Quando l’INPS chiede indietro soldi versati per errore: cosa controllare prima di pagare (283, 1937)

——————

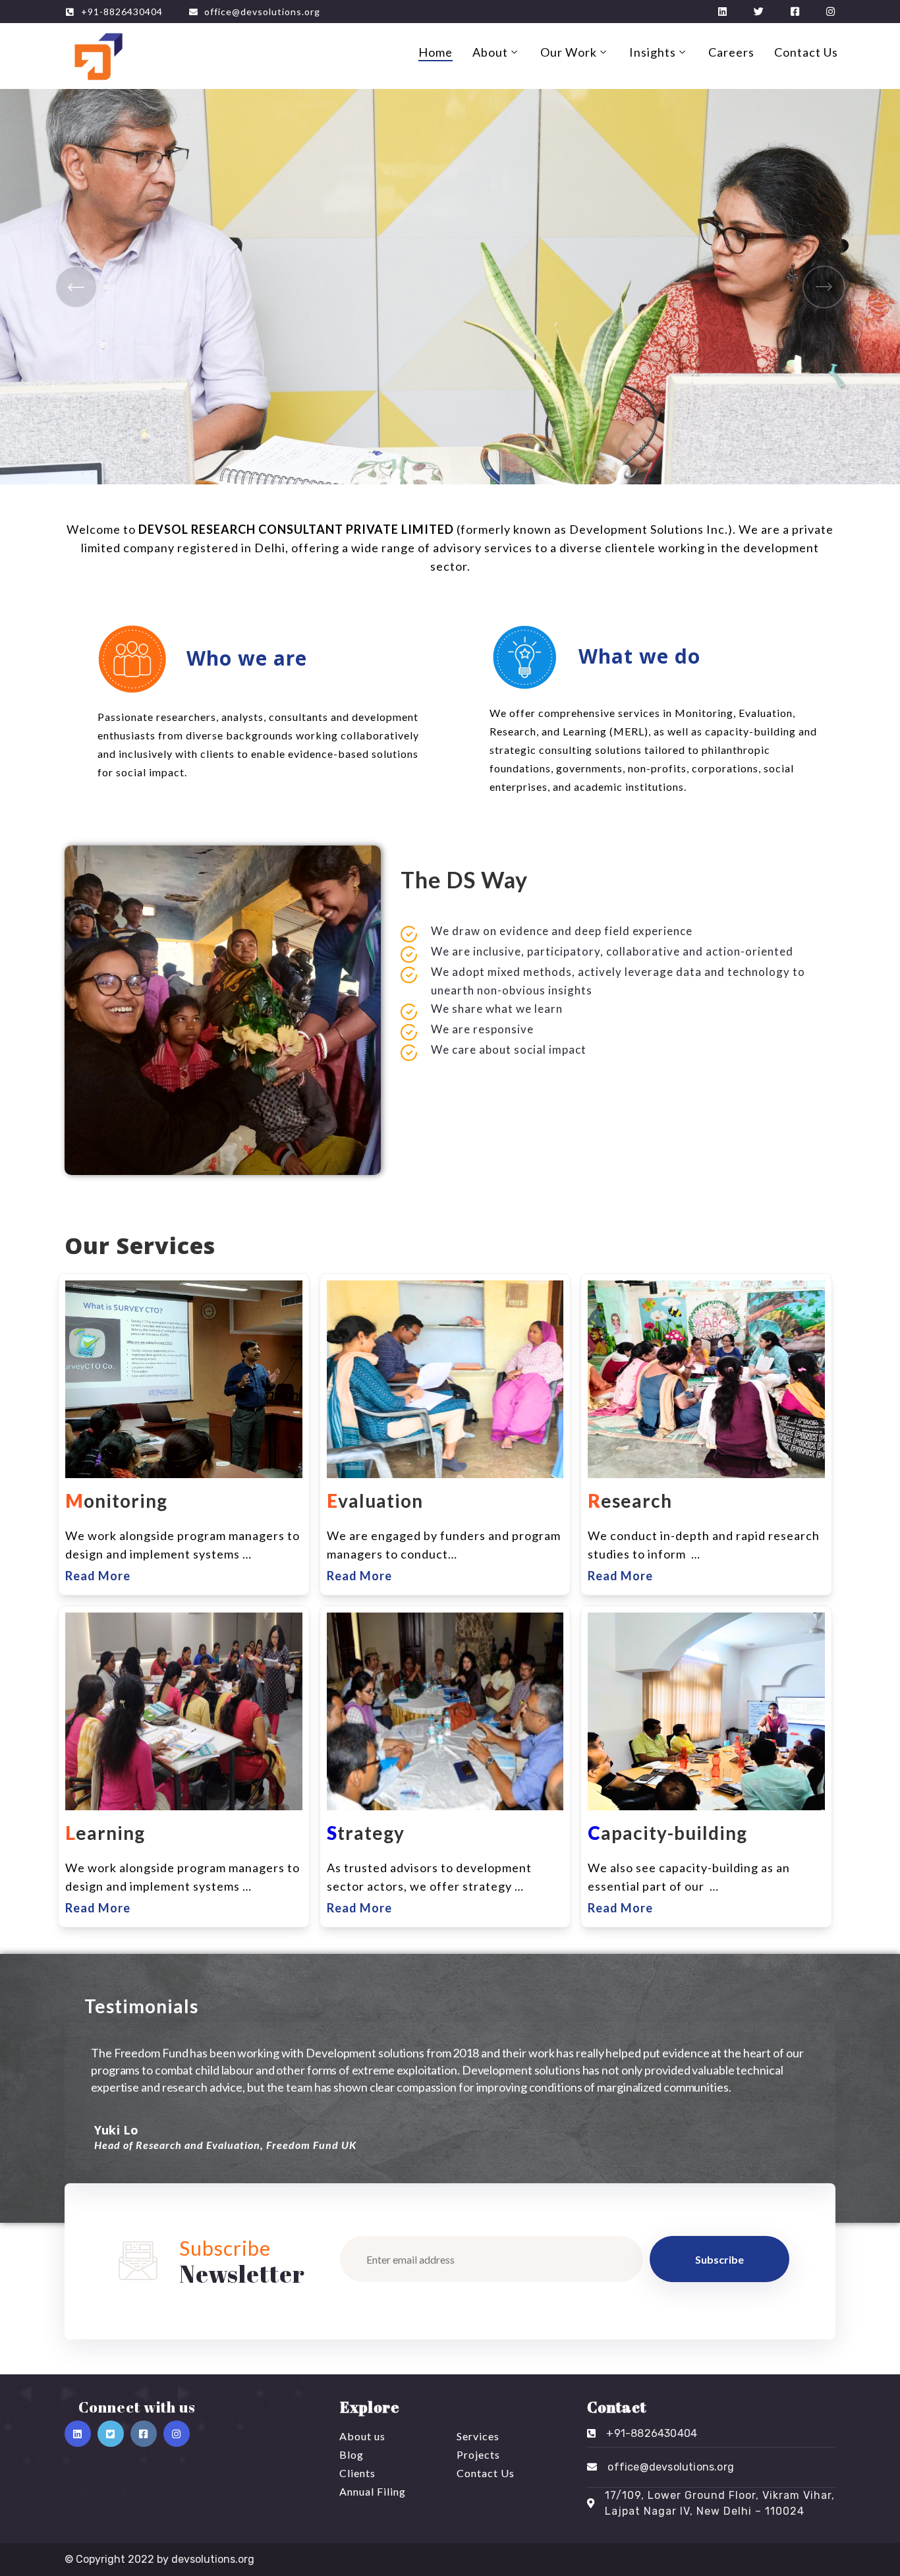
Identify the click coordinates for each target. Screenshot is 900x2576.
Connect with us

——————

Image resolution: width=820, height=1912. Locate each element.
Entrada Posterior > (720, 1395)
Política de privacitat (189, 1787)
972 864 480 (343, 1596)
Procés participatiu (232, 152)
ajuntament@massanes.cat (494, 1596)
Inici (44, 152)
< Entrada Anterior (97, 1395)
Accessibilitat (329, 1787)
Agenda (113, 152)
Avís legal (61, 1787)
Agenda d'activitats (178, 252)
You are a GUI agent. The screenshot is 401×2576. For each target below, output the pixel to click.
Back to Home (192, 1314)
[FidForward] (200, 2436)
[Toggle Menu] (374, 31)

——————

Total lines holding "Entrada" in the records: report this figure alone.

→ Answer section
2